Records from a dataset:
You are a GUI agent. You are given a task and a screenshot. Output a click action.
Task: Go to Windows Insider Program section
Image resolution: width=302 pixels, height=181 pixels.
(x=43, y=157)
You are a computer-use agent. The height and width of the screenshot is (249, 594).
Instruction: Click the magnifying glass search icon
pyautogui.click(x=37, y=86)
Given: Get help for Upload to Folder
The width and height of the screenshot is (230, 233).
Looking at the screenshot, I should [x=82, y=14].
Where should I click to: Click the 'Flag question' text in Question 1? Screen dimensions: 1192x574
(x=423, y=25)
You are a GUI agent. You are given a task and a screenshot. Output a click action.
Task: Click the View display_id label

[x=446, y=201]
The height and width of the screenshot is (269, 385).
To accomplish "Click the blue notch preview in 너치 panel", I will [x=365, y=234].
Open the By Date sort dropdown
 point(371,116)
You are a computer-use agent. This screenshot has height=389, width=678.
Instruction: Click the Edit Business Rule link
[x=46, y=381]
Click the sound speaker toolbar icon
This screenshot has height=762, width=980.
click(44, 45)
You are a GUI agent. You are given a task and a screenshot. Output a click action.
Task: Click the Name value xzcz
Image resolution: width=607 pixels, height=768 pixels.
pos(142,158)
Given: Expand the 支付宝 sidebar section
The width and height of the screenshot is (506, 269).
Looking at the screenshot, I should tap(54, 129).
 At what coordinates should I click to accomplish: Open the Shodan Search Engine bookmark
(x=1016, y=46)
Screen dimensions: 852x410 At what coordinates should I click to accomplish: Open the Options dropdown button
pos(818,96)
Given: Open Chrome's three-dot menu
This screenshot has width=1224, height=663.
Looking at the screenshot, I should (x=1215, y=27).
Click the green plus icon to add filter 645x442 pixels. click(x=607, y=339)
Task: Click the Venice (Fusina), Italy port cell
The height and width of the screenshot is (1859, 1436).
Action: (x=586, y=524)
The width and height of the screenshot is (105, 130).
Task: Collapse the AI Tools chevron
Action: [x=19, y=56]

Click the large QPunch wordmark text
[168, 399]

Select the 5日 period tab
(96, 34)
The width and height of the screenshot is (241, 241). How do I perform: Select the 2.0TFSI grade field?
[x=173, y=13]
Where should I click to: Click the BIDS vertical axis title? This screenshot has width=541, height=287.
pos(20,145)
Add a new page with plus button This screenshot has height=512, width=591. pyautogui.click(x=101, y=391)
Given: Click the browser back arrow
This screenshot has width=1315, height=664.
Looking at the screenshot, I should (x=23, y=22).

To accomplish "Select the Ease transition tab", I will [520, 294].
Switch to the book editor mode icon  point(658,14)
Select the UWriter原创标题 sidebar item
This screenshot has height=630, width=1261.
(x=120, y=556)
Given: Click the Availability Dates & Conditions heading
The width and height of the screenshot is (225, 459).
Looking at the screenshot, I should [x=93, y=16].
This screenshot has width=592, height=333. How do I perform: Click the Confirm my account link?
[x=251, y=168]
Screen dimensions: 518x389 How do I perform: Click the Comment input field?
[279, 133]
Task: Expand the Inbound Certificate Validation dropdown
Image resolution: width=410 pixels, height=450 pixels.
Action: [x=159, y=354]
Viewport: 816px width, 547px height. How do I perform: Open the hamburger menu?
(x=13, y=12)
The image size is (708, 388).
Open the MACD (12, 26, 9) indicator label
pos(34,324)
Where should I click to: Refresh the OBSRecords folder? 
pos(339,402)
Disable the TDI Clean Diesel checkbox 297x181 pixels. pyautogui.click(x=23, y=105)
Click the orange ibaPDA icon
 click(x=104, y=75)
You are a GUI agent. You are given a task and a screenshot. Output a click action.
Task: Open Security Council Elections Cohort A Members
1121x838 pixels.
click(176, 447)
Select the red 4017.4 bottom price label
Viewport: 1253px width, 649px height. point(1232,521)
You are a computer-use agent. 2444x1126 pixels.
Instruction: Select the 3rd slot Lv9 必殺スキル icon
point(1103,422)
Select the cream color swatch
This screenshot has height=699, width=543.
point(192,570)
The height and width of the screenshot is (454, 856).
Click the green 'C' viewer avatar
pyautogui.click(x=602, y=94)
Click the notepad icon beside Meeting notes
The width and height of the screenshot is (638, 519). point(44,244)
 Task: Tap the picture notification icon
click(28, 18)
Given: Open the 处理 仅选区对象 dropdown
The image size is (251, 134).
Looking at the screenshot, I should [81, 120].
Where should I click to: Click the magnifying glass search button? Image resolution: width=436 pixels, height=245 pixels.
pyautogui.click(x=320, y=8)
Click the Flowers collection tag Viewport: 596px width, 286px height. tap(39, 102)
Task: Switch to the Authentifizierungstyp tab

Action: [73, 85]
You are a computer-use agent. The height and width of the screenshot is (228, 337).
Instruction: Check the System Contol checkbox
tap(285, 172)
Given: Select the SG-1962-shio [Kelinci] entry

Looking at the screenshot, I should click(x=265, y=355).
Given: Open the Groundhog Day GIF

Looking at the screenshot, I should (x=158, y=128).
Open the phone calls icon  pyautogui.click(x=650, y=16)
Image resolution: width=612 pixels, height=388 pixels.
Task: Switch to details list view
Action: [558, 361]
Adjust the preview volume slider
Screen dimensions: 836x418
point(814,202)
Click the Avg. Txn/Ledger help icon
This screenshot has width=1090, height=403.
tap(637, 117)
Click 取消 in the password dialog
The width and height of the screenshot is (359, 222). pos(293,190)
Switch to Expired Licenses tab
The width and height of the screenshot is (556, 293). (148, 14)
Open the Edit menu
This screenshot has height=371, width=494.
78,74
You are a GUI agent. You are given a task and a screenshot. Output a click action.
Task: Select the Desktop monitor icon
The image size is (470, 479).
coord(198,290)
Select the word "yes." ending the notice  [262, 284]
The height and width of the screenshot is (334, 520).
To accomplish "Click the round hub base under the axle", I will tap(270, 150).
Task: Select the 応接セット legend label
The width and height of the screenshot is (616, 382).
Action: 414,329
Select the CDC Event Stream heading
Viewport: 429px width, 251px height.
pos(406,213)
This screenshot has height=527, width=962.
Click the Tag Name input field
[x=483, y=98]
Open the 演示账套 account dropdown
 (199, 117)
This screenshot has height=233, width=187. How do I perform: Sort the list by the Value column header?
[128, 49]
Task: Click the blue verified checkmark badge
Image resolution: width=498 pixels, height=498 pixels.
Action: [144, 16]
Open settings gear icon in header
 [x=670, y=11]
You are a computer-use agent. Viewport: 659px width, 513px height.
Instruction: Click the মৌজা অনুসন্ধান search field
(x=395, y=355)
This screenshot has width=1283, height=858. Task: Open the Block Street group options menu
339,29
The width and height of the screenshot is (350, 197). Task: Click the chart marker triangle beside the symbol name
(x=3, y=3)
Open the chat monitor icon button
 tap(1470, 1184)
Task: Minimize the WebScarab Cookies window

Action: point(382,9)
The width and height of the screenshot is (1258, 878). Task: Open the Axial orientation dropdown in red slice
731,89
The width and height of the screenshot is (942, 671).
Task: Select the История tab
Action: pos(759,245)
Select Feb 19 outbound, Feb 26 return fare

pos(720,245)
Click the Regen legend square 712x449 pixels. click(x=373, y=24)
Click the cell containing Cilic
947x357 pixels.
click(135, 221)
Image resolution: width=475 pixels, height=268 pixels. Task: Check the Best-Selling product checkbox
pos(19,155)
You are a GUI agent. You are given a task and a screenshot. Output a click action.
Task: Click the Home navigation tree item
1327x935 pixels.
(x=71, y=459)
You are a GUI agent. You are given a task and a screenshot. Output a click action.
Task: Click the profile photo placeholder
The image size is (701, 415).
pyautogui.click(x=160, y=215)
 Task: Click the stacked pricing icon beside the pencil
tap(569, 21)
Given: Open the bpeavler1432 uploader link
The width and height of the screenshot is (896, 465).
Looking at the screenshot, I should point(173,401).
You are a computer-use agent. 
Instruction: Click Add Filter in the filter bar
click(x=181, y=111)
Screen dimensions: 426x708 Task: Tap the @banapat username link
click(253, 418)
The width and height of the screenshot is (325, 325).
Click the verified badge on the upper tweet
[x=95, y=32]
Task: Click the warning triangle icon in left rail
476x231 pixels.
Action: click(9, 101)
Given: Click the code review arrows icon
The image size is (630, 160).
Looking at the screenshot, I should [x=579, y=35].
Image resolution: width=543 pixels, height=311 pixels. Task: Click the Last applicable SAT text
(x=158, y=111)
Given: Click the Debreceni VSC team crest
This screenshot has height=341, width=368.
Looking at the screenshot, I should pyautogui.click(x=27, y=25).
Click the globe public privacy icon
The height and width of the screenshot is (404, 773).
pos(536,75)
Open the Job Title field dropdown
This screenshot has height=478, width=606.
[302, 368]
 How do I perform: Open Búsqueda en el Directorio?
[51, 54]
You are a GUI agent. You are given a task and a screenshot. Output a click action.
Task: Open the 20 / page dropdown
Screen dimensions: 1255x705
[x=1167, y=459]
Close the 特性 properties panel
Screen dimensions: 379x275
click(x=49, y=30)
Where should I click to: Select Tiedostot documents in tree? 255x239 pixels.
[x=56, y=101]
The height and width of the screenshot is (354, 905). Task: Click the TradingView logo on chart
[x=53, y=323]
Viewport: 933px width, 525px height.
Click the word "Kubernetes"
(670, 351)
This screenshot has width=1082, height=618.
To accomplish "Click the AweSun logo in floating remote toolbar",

PROBLEM TO SOLVE: Take every line from the records above that has the word "cell" and copy it.

SOLUTION TO THIS PROBLEM:
Task: Click the Venice (Fusina), Italy port cell
Click the cell containing Cilic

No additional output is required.